バスケットボールを通じて育ち、今はその指導に携わる自分が、FIBAの本拠地で現地の方々と語り合うという経験は、一生忘れることのない財産です。メインコートで選手と一緒にバスケもしました🏀


4.海外での実体験と文化への挑戦

ジュネーブにある国連、フランスやアブダビのモスクなどの伝統的な建築や風景、宗教施設なども訪れ、価値観や文化の違いを肌で感じることができました。自分の中にあった“常識”が、世界では一つの選択肢でしかないことを実感し、世界の広さと多様性に心が大きく開かれた感覚を覚えました。

そして一つ、忘れられないエピソードがあります。それは、スイスで男子選手2名と“現地で髪を切る”というチャレンジをしたこと。英語も通じない中で、ジェスチャーだけで自分の希望を伝え、髪を切ってもらいました。
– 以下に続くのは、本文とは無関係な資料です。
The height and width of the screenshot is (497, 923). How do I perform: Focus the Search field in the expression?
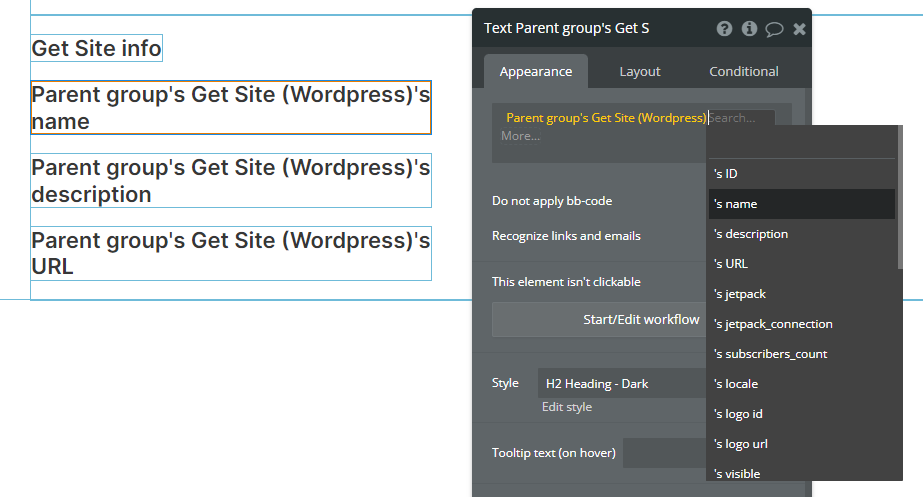point(738,118)
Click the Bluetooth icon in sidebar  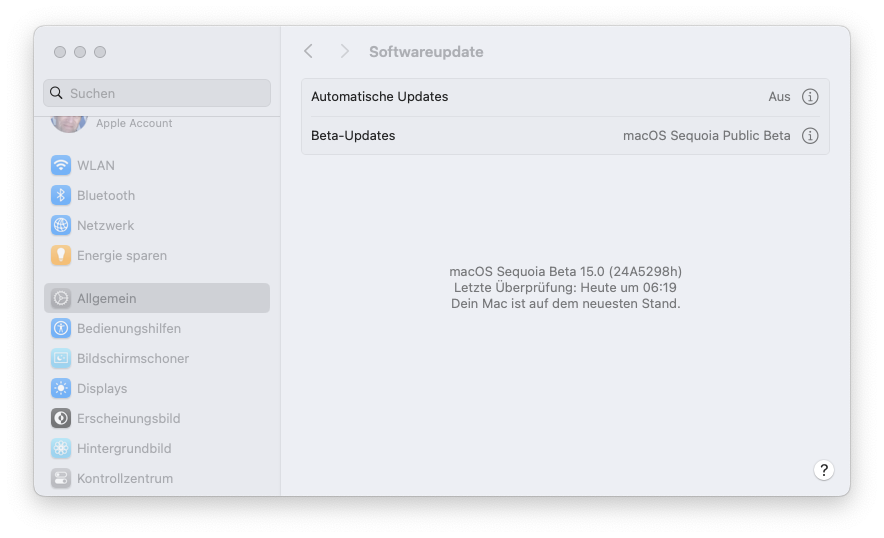click(61, 196)
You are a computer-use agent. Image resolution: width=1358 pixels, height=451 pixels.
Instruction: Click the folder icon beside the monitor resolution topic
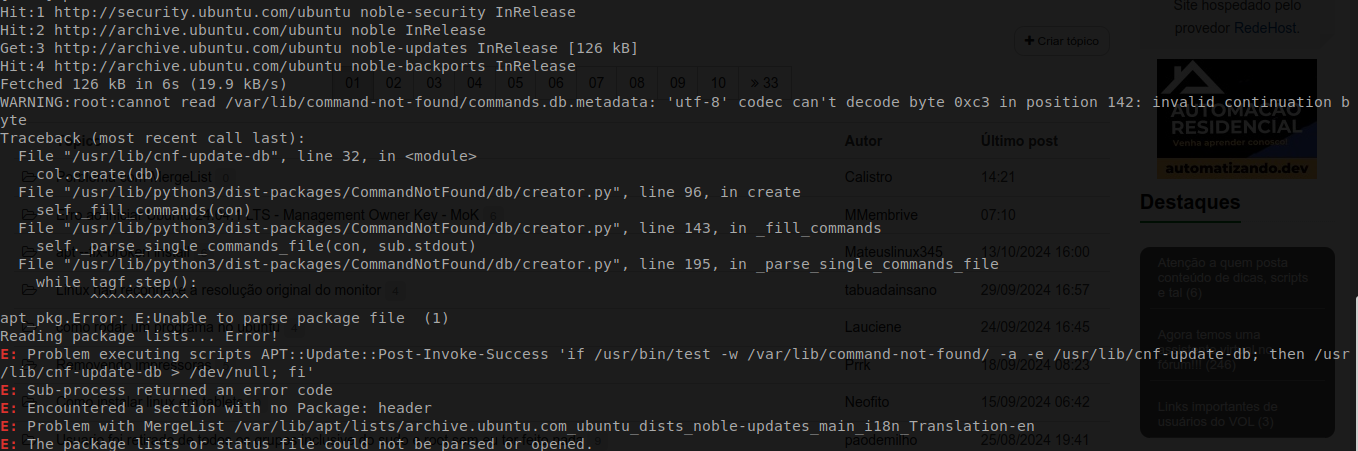coord(28,290)
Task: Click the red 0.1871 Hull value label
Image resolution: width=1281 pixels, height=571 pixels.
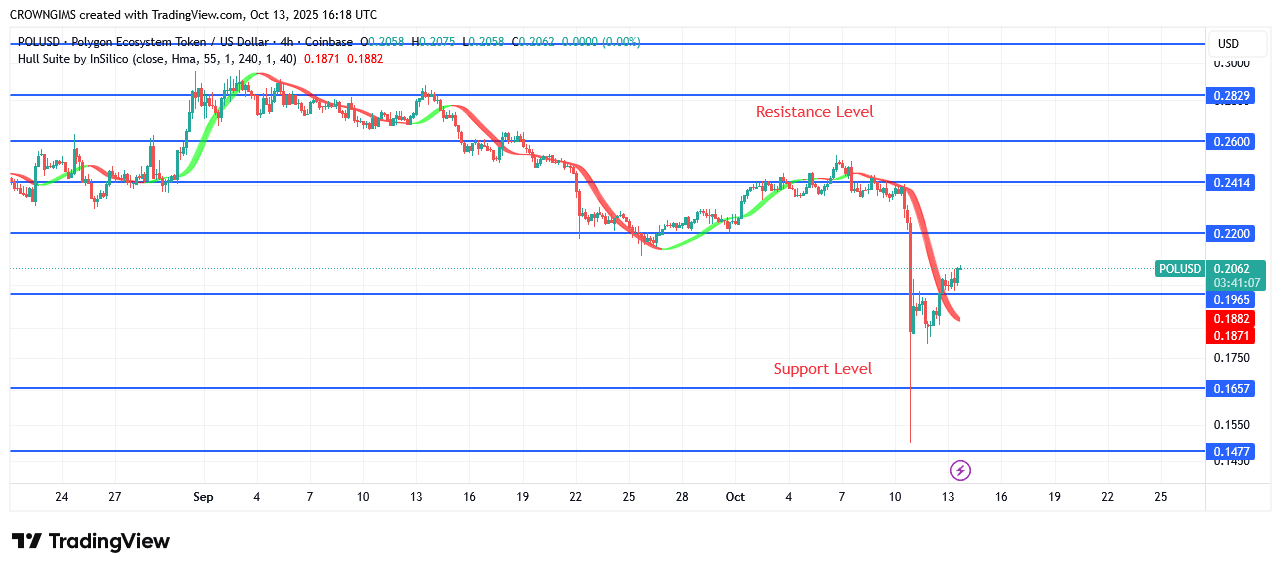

こんな大胆なことができたのは、目の前で選手たちが日々挑戦を続けていたからであり、彼らの姿が私の背中を押してくれました。仕上がりに自分でも驚くほどのイメチェンでしたが、それこそが“海外の面白さ”であり、“挑戦の魅力”だと実感しました。


5.感謝と今後

今回の遠征を通して、まず何よりも、この機会を与えてくれた去年の選手のみんな、コーチの方々に心から感謝しています。

そして、共に戦い、成長してくれた選手たち、またその選手たちを支えてくれた保護者の皆様、スポンサーの方々、応援してくれた方々に心より感謝申し上げます。

このチームだからこそ実現できた経験であり、この仲間とだからこそ共有できた感動でした。私自身、改めて「このチームでバスケットボールに関われて本当によかった」と感じた瞬間でした。

初めての海外遠征は、選手にとっても、私にとって“人生を変えた時間”でした。すべてが学びであり、すべてが新鮮な体験でした。想像以上に刺激的で、あっという間に過ぎていく濃密な時間、言葉では言い表せないほどの価値がありました。


最後に

最後まで目を通していただき、本当にありがとうございました。

初めての海外遠征という特別な体験を、こうして文章にまとめる中で改めて気づいたことや感じたことがたくさんありました。

読んでくださった方にも、この経験の一端でも伝わっていたら嬉しいです。

この遠征で得た学びを、これからの活動にも還元しながら、引き続き前向きに挑戦していきたいと思います。今後ともどうぞよろしくお願いいたします。